6. Directors love the blank canvas of the ultra high-tech Dorfman, which can be reconfigured in endless ways. Rumour has it that the theatre’s seats can even be programmed to do a Mexican wave.
7. The Olivier Theatre’s USP is its famous drum revolve. The stage is basically a five-storey elevator in an empty cylinder that drops down below the level of the Thames and allows spectacular sets to surge majestically from the bowels of the theatre.
8. For actors, what’s great about the Olivier (based on the design of an ancient Greek theatre) is the way the seats are arranged around the stage in a 118 degree curve, mirroring the extent of human peripheral vision. It means thesps can see every member of the audience at once without turning their heads.
9. The building’s so huge it’s got its own internal highway – Drum Road – along which sets are transported to the Olivier Theatre.
10. The dressing rooms at the National are arranged around an internal lightwell and a pre-performance tradition on opening and closing nights sees the actors bang on their windows simultaneously half an hour before curtain-up.
11. The recently installed Sherling High-Level Walkway – accessible from the Dorfman Foyer and open daily 9.30am to 7.30pm – is free to visit.
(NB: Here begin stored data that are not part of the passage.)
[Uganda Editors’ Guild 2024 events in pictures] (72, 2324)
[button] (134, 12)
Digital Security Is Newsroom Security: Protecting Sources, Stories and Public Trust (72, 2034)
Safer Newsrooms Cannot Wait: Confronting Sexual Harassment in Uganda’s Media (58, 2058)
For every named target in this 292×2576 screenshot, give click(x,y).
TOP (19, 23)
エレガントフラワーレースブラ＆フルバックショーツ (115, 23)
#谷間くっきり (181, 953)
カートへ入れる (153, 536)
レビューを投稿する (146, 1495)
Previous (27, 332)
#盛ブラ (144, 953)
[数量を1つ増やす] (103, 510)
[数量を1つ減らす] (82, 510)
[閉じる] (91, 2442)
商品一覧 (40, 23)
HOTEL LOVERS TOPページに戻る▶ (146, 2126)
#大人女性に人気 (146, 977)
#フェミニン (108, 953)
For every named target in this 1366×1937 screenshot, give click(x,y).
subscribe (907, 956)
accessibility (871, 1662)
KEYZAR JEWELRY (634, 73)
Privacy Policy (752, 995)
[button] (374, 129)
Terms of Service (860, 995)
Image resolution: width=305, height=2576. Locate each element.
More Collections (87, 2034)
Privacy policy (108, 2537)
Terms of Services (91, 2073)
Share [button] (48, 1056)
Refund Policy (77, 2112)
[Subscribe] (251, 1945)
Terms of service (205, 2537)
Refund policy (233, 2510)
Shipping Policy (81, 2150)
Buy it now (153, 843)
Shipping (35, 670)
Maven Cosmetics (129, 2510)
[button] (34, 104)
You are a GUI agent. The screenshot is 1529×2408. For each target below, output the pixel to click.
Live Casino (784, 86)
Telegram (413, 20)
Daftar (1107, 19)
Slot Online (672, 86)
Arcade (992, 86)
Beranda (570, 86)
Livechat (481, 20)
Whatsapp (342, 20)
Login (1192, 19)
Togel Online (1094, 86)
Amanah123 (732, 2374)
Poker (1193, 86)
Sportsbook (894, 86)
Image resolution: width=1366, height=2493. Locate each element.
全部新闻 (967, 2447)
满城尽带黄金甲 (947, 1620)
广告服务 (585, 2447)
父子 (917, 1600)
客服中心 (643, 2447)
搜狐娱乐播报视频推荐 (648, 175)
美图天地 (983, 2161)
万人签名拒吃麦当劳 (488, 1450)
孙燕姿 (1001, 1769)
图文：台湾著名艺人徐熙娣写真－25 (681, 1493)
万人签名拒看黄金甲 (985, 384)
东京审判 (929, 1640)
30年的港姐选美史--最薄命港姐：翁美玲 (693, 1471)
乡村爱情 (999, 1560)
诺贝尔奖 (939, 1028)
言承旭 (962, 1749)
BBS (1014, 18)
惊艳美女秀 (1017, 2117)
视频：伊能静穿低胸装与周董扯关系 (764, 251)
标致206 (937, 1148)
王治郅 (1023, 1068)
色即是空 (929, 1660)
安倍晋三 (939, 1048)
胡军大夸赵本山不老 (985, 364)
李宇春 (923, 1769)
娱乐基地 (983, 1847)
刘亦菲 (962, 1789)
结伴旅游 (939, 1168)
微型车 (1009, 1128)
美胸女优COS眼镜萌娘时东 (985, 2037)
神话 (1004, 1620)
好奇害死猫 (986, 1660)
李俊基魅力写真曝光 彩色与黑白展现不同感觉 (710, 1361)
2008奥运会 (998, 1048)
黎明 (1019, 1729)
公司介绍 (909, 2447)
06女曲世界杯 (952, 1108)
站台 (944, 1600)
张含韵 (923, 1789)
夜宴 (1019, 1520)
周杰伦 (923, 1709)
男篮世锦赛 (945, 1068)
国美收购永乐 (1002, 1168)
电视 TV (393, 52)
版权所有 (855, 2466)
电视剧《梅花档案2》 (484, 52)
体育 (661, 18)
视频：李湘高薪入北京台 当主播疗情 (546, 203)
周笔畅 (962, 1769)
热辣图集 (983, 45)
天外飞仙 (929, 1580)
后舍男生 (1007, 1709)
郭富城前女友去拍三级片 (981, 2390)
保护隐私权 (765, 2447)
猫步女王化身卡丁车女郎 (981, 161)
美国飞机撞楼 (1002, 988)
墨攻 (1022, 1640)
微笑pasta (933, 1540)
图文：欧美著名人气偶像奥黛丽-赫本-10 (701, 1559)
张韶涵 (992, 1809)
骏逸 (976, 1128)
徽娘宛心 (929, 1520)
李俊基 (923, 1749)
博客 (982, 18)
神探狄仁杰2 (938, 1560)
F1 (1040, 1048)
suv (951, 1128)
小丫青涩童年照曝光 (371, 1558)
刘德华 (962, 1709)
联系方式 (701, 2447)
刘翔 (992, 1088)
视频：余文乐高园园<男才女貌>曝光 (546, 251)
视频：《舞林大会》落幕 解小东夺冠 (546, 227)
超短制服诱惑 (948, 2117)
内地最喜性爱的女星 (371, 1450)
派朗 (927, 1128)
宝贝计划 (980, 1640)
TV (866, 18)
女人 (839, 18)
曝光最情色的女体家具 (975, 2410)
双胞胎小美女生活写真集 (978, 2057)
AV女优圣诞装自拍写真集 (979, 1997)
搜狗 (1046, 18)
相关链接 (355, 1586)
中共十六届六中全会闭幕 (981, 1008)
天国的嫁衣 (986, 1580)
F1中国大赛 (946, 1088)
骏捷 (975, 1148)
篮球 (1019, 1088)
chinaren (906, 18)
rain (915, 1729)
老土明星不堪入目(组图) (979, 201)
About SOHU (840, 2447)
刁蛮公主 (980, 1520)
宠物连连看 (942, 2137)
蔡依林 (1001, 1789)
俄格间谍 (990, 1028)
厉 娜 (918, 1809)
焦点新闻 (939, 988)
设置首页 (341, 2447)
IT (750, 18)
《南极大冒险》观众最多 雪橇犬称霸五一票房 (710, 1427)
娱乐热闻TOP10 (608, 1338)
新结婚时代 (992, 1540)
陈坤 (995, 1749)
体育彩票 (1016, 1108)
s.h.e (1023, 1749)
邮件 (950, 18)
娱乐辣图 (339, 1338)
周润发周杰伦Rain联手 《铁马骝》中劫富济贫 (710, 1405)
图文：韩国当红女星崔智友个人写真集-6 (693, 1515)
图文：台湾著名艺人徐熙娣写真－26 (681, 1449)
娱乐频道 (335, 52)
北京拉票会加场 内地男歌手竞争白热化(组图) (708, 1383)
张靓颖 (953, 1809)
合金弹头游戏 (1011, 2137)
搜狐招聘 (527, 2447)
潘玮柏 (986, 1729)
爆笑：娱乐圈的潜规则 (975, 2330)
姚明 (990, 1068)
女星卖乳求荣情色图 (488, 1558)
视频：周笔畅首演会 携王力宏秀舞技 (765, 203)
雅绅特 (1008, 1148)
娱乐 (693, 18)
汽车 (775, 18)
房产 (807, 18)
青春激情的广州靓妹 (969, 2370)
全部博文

From it you can check out what’s underway in the busy backstage production workshops. For children too short to see what’s going on, there’s a handy periscope, re-purposed from the set of the National’s galloping success ‘War Horse’.
Backstage tours take place daily at times depending on production work and performance times and cost £9. Up to three kids aged five to 12 go free with a paying adult on family tours (during holidays and half-terms). Book at the box office in person, call 020 7452 3000 or visit the website.
Tour £9, tea £26.50, £35 together. National Theatre Backstage Tour and Tea, South Bank, SE1 9PX.